NEW YORKThe death toll associated with the World Trade Center disaster of September 11 may rise 20 or 30 years from now, according to experts who spoke at a media briefing on malignant pleural mesothelioma. Many thousands of people at or near the disaster site had some exposure to asbestos, a causative agent of mesothelioma, said Stephen M. Levin, MD, medical director, Mount Sinai-Irving J. Selikoff Center for Occupational and Environmental Medicine.
Well over 20,000 persons involved in the rescue and recovery effort, he estimated, were exposed. Others fleeing or visiting the area were more fleetingly exposed. "The risk for most is relatively low," Dr. Levin said, "but not zero."

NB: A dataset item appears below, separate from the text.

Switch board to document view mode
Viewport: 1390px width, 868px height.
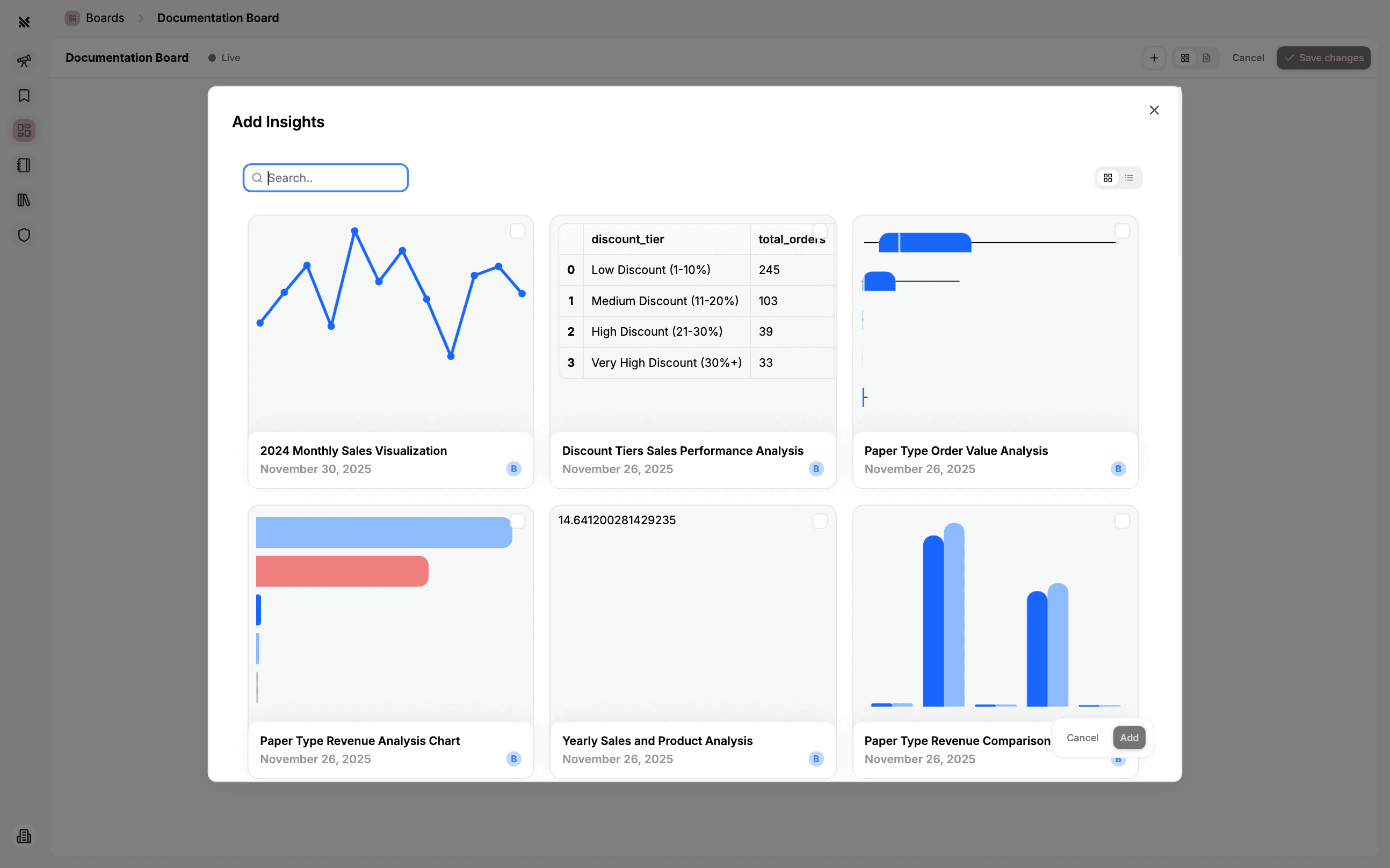tap(1207, 57)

In one study, rats exposed to asbestos for as little as 1 day developed malignant mesothelioma. With longer exposure, the incidence rose, said Arthur L. Frank, MD, PhD, professor of occupational and environmental medicine, University of Texas Health Center at Tyler.
Human data, he added, corroborates that the disease can be induced by short workplace exposures. "When it comes to the cancer-causing effect, there’s no threshold," Dr. Frank said. "There is a risk at any dose level, but the likelihood of developing disease will obviously go up as the dose goes up."
Almost all Americans have some asbestos in their lungs, but the chance of developing asbestos-related malignant mesothelioma is 1 in 1 million for the general population, Dr. Levin said. For those with heavy exposure, such as construction workers, the risk rises to 1 in 10. "We know that it takes less exposure to asbestos to cause an asbestos-related cancer than it takes to cause scarring lung disease," he pointed out.
Predicting who will develop malignant mesothelioma is difficult, Dr. Frank said, because a variety of factors, including genetics, are probably involved. The consequences are dire because the disease is rarely detected at an early stage and is difficult to treat. "It’s almost uniformly fatal," Dr. Levin said.